Я издаю тихое сочувственное мычание, обращаясь к Джоанне из шестнадцатого века.
– Ты чего? – говорит папа.
Я вспоминаю, где я и что я: пьяная, в саду за домом.
– Да нет, ничего. Просто радуюсь, что я здесь. – Я кладу голову ему на плечо.
– Слушай, малыш, нам уже надо придумать какой-то план, да? – говорит папа, целуя меня в макушку, и скручивает себе еще одну сигарету. – Твоя мама вышла на тропу войны. Сегодня пришло письмо из собеса. Они завершили свое рас-сле-до-ва-ние и оставляют пособие как есть.
– Ура! – говорю я. – Слава богу!
– Нет, – говорит папа. – Как есть сейчас . В смысле, урезанное пособие.
– Но почему? Они написали, почему?
Господи, только бы не из-за меня!
– Нет, – говорит он, глядя себе под ноги. – Ну, то есть они написали… Они проверили выплаты, и оказалось, что раньше нам начисляли вроде как больше, чем полагалось. Так что мы теперь нищие.
– Я могу вам давать больше денег! – говорю я. – Если не буду откладывать деньги на счет. Зачем их откладывать? Они нужны нам сейчас.
– Твоя мама будет категорически против, – говорит папа. – Но мы обязательно что-нибудь сообразим. Мы семья – нельзя, чтобы ты содержала нас всех в одиночку. Это было бы просто нечестно по отношению к тебе. Нет… Нам надо задействовать наши активы. То есть меня и тебя. Ты пишешь о музыке. Я ее делаю.

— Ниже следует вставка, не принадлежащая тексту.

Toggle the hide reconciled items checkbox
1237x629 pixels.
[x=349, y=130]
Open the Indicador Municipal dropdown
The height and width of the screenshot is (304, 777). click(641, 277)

Он делает паузу и закуривает.
– Ты мне поможешь пробиться, малыш. Напишешь обо мне в этом вашем журнале. Сделаешь папе рекламу. И мы станем миллионерами уже к Рождеству.
Я обнимаю его. Потому, что я пьяная. И потому, что я его люблю. И потому, что мне так повезло жить в двадцатом веке.
– Договорились!
Мы пожимаем друг другу руки.
17
Теперь, когда я становлюсь уже постоянным автором «D&ME», конверты с новинками музыки прибывают к нам в дом отовсюду – по десять, пятнадцать, двадцать штук в день. Все альбомы и синглы, выпущенные в Британии, доставляются ко мне на дом – почтальон обливается потом, его сумка вечно беременна бандеролями. Если раньше дребезжание почтового ящика на двери означало угрозу погибельного письма из собеса или прибытие повторных коммунальных счетов с перечислением санкций за неуплату, то теперь ящик забит компакт-дисками, семидюймовым винилом, двенадцатидюймовым винилом и неподписанными кассетами со всевозможными предрелизами. Как будто у нас каждый день Рождество. Нескончаемый дождь из музыки.